The list names 39 clinics across the U.S. To be included on the list an institution must:

  • Have a dedicated time and place for a clinic designed to treat survivors of childhood cancer.
  • Meet at least twice a month.
  • Have a clinic coordinator (usually a nurse practitioner with special interest and skills in treating survivors).
  • Be staffed by a doctor with experience in the late effects after treatment for childhood cancer.
  • Provide state-of-the-art screening for individual's risks of late effects.
  • Refer survivors to appropriate specialists (endocrinologists, cardiologists, etc).
  • Provide wellness education.

Some examples of late effects after cure from childhood cancer are:

  • Breast cancer at an early age in female Hodgkin's survivors who received mantle radiation (chest and neck) in their teens.
  • Heart disease after treatment with chemotherapy (anthracyclines) or high-dose chest radiation.
  • Learning disabilities in survivors treated with radiation and/or chemotherapy to the brain.
  • Second cancers from chemotherapy drugs or radiation used to cure the first cancer.
  • Symptoms of posttraumatic stress syndrome in survivors and their parents.
  • Infection with the hepatitis C virus in some survivors who received transfusions prior to 1993.

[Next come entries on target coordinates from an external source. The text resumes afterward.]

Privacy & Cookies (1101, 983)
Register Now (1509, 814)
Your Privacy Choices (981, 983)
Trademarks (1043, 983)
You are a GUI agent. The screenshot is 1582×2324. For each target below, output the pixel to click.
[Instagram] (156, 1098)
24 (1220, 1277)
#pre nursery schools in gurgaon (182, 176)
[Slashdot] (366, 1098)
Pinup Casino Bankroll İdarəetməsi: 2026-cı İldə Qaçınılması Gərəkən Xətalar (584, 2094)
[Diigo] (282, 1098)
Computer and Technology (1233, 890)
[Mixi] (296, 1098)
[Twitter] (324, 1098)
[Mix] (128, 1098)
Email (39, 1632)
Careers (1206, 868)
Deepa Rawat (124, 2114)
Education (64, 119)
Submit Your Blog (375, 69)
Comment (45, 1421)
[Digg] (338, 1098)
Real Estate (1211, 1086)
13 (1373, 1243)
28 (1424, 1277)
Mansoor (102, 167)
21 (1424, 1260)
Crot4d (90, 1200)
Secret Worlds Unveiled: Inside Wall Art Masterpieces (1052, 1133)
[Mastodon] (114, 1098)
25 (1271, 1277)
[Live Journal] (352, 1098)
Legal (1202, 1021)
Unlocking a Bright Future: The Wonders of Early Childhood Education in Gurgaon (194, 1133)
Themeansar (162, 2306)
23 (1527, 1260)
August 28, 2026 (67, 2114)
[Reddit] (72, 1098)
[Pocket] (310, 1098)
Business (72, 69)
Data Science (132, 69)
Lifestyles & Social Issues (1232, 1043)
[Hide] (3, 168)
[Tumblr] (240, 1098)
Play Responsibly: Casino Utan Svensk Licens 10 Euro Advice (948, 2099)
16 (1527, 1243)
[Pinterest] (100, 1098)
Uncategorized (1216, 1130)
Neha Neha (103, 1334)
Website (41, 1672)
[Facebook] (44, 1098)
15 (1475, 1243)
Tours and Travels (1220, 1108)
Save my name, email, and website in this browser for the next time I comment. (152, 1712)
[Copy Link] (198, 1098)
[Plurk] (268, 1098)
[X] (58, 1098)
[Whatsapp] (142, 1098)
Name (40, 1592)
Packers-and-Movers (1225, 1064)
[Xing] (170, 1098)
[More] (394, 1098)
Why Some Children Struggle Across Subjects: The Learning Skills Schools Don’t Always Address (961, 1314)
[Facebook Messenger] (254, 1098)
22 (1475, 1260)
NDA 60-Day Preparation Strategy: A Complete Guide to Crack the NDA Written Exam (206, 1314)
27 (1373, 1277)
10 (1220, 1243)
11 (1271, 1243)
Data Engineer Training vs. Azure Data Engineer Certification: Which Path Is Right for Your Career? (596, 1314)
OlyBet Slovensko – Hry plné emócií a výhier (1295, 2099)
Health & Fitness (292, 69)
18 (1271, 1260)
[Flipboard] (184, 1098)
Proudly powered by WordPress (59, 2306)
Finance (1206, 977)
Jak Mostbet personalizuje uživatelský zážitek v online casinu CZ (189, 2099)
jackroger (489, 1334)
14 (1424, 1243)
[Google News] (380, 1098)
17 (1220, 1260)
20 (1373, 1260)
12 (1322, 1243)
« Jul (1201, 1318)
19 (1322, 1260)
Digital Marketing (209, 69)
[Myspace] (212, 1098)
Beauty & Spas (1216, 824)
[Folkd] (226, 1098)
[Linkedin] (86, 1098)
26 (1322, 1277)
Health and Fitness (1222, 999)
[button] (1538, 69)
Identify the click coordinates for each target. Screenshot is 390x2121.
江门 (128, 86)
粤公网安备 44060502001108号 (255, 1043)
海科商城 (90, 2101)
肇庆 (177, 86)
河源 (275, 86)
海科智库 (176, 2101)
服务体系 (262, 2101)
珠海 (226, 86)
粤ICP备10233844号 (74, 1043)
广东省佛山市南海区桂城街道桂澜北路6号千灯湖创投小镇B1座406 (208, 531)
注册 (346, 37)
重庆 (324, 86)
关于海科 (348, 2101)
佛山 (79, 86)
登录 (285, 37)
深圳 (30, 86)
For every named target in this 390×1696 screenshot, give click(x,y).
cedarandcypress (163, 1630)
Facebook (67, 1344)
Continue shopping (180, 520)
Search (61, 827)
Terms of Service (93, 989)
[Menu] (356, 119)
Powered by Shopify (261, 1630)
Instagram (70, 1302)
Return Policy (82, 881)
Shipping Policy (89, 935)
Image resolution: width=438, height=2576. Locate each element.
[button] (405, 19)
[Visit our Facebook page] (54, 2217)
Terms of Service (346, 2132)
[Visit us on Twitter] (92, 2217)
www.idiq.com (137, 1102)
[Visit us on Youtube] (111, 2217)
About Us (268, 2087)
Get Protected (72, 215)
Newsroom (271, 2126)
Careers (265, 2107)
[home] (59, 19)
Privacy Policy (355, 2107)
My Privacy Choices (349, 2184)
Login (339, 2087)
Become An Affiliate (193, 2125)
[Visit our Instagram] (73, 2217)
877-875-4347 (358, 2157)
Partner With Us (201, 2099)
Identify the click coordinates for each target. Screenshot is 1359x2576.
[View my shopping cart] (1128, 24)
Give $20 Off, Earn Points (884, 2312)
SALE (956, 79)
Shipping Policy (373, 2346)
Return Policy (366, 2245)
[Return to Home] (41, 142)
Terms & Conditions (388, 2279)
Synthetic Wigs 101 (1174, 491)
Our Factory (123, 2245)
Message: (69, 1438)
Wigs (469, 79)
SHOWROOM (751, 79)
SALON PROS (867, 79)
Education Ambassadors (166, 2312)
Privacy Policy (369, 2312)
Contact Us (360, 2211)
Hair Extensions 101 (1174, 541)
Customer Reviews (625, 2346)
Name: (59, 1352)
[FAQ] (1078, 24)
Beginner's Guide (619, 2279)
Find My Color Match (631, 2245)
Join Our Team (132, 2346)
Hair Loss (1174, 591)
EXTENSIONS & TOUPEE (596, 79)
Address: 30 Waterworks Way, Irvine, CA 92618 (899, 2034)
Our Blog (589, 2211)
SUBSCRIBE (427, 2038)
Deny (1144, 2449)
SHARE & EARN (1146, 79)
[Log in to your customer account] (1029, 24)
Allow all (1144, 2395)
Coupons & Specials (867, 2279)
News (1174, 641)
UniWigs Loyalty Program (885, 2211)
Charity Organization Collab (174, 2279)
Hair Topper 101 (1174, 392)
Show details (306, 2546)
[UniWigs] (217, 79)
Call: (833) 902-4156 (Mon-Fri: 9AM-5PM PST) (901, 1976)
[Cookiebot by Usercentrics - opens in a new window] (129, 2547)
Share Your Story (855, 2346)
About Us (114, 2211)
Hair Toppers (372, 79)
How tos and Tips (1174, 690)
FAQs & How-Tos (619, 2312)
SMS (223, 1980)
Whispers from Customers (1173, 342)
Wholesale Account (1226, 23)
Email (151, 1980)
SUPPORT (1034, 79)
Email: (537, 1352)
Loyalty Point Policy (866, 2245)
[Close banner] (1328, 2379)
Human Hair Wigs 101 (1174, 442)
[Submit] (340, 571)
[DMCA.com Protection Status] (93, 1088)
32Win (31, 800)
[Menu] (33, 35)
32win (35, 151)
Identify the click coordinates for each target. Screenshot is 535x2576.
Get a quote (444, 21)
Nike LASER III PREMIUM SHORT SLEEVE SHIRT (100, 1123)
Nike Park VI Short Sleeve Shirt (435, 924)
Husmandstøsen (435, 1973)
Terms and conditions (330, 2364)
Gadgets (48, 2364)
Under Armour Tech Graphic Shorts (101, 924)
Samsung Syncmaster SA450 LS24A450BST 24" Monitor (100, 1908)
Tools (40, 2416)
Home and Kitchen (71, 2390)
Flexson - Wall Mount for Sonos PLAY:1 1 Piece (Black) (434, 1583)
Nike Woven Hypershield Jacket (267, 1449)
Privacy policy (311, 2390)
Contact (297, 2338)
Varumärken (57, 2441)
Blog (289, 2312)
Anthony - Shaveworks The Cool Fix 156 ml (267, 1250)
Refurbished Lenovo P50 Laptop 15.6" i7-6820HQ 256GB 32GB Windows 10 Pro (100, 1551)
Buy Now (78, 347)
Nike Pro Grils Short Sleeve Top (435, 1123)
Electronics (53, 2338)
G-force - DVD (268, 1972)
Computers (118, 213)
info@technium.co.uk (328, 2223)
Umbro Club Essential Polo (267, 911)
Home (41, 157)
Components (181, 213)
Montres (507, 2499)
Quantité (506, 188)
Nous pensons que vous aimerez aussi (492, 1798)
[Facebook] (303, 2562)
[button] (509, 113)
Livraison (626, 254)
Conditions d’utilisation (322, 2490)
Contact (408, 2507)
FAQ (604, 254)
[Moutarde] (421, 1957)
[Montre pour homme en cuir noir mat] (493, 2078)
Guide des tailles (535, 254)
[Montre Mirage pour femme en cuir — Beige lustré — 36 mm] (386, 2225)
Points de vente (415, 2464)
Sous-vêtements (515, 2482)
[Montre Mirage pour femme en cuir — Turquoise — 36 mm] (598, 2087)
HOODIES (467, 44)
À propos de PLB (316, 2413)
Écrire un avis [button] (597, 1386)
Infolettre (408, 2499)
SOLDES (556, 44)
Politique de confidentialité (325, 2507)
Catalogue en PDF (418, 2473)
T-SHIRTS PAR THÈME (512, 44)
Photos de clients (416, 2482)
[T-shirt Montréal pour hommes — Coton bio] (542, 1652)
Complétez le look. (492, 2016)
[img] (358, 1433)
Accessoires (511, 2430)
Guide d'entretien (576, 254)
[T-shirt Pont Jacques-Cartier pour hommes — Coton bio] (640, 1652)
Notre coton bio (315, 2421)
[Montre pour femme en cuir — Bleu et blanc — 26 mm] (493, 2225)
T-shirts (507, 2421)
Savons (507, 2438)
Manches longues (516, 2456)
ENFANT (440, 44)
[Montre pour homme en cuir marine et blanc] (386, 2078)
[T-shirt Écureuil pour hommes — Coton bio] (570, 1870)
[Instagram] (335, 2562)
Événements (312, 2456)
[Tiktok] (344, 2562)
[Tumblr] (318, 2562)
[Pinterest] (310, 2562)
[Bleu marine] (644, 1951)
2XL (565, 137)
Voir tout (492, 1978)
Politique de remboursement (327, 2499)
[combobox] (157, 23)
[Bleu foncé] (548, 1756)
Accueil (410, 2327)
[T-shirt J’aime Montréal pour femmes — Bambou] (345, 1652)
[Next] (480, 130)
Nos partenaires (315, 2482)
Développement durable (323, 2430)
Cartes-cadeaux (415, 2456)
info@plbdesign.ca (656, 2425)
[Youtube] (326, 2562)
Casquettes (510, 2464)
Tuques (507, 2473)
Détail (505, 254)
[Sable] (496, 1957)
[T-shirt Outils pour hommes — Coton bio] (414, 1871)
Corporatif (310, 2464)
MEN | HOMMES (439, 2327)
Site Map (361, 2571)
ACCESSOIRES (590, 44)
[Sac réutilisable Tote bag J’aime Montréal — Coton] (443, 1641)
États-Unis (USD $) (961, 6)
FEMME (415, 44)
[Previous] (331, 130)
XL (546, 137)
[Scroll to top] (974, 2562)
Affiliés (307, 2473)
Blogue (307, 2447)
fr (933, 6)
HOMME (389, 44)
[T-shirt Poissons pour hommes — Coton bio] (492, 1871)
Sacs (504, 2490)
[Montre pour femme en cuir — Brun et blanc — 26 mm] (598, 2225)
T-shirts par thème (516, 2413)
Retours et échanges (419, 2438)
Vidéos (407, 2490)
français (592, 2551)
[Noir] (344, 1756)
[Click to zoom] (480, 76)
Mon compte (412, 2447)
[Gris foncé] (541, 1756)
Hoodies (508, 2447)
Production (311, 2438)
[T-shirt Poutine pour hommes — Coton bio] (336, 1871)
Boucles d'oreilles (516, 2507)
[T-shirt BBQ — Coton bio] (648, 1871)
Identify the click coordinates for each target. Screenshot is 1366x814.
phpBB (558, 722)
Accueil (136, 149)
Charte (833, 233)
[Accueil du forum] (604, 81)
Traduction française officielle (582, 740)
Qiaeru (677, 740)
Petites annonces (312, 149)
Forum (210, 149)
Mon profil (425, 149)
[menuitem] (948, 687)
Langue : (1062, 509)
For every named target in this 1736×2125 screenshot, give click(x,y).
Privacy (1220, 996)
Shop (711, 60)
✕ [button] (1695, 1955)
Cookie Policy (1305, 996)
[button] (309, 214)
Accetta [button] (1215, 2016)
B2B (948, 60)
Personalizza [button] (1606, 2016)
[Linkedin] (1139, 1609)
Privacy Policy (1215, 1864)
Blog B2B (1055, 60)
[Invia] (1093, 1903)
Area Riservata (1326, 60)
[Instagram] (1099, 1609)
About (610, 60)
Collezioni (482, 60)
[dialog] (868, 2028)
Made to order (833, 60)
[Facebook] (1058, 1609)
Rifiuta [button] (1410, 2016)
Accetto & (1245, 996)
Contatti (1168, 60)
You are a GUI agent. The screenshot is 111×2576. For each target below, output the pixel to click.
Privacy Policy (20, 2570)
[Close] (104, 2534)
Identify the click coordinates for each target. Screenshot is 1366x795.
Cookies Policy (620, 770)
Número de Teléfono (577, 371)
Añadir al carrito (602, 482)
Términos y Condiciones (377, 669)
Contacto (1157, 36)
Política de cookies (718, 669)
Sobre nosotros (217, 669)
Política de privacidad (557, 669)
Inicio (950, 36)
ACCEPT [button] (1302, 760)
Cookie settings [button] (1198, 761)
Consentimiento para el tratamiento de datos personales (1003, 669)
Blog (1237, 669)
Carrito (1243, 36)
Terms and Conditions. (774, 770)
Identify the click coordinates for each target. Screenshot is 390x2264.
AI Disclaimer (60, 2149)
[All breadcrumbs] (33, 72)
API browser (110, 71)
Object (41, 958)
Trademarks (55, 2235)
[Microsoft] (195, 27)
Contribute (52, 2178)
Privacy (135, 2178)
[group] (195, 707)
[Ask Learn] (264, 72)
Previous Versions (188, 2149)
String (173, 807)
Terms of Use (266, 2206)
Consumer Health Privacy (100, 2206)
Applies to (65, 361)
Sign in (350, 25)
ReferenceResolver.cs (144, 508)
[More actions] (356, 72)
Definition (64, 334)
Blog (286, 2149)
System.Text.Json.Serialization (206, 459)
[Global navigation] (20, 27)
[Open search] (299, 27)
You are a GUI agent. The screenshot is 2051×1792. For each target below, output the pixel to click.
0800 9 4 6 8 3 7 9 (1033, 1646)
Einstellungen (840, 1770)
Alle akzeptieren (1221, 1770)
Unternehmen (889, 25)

Survivors need experienced help and advice to make the most of their life after cure. "Many of the 250 emails and phone calls we receive weekly are from survivors," said Ruth Hoffman, Executive Director of The Candlelighters Childhood Cancer Foundation. "Survivors need expert follow-up from trained professionals to improve quality of life through early detection and intervention for late effects from treatment. We now send them this list so that they can get the care they deserve."